_Available records_

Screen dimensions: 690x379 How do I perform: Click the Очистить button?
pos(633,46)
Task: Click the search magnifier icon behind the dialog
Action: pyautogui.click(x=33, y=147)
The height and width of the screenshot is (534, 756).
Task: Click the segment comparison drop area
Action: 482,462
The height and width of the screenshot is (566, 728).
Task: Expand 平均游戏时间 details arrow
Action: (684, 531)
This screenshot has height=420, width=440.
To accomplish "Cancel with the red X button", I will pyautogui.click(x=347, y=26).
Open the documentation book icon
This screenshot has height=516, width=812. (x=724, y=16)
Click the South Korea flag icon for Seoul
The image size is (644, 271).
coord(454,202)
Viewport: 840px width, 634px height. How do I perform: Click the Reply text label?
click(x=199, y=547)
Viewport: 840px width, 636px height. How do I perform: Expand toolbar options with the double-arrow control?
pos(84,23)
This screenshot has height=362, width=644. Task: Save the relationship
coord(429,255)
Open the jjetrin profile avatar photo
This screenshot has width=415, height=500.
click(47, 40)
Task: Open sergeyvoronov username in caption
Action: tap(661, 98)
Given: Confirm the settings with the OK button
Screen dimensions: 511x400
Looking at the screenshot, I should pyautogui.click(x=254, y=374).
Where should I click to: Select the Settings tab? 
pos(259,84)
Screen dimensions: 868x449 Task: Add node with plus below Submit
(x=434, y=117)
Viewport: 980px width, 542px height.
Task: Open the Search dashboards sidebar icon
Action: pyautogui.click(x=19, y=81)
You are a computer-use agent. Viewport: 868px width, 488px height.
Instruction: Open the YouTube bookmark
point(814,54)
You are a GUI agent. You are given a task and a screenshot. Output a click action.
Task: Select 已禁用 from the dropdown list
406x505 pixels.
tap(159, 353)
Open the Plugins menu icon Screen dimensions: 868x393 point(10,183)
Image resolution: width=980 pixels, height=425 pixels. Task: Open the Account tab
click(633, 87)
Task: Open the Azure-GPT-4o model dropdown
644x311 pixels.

_What you will do_
Set down each line of the material above without a single alteration.

_Response to the exercise_
Screen dimensions: 690x379 How do I perform: Click the Очистить button?
pos(633,46)
Task: Click the search magnifier icon behind the dialog
Action: pyautogui.click(x=33, y=147)
The height and width of the screenshot is (534, 756).
Task: Click the segment comparison drop area
Action: 482,462
The height and width of the screenshot is (566, 728).
Task: Expand 平均游戏时间 details arrow
Action: (684, 531)
This screenshot has height=420, width=440.
To accomplish "Cancel with the red X button", I will pyautogui.click(x=347, y=26).
Open the documentation book icon
This screenshot has height=516, width=812. (x=724, y=16)
Click the South Korea flag icon for Seoul
The image size is (644, 271).
coord(454,202)
Viewport: 840px width, 634px height. How do I perform: Click the Reply text label?
click(x=199, y=547)
Viewport: 840px width, 636px height. How do I perform: Expand toolbar options with the double-arrow control?
pos(84,23)
This screenshot has height=362, width=644. Task: Save the relationship
coord(429,255)
Open the jjetrin profile avatar photo
This screenshot has width=415, height=500.
click(47, 40)
Task: Open sergeyvoronov username in caption
Action: tap(661, 98)
Given: Confirm the settings with the OK button
Screen dimensions: 511x400
Looking at the screenshot, I should pyautogui.click(x=254, y=374).
Where should I click to: Select the Settings tab? 
pos(259,84)
Screen dimensions: 868x449 Task: Add node with plus below Submit
(x=434, y=117)
Viewport: 980px width, 542px height.
Task: Open the Search dashboards sidebar icon
Action: pyautogui.click(x=19, y=81)
You are a computer-use agent. Viewport: 868px width, 488px height.
Instruction: Open the YouTube bookmark
point(814,54)
You are a GUI agent. You are given a task and a screenshot. Output a click action.
Task: Select 已禁用 from the dropdown list
406x505 pixels.
tap(159, 353)
Open the Plugins menu icon Screen dimensions: 868x393 point(10,183)
Image resolution: width=980 pixels, height=425 pixels. Task: Open the Account tab
click(633, 87)
Task: Open the Azure-GPT-4o model dropdown
644x311 pixels.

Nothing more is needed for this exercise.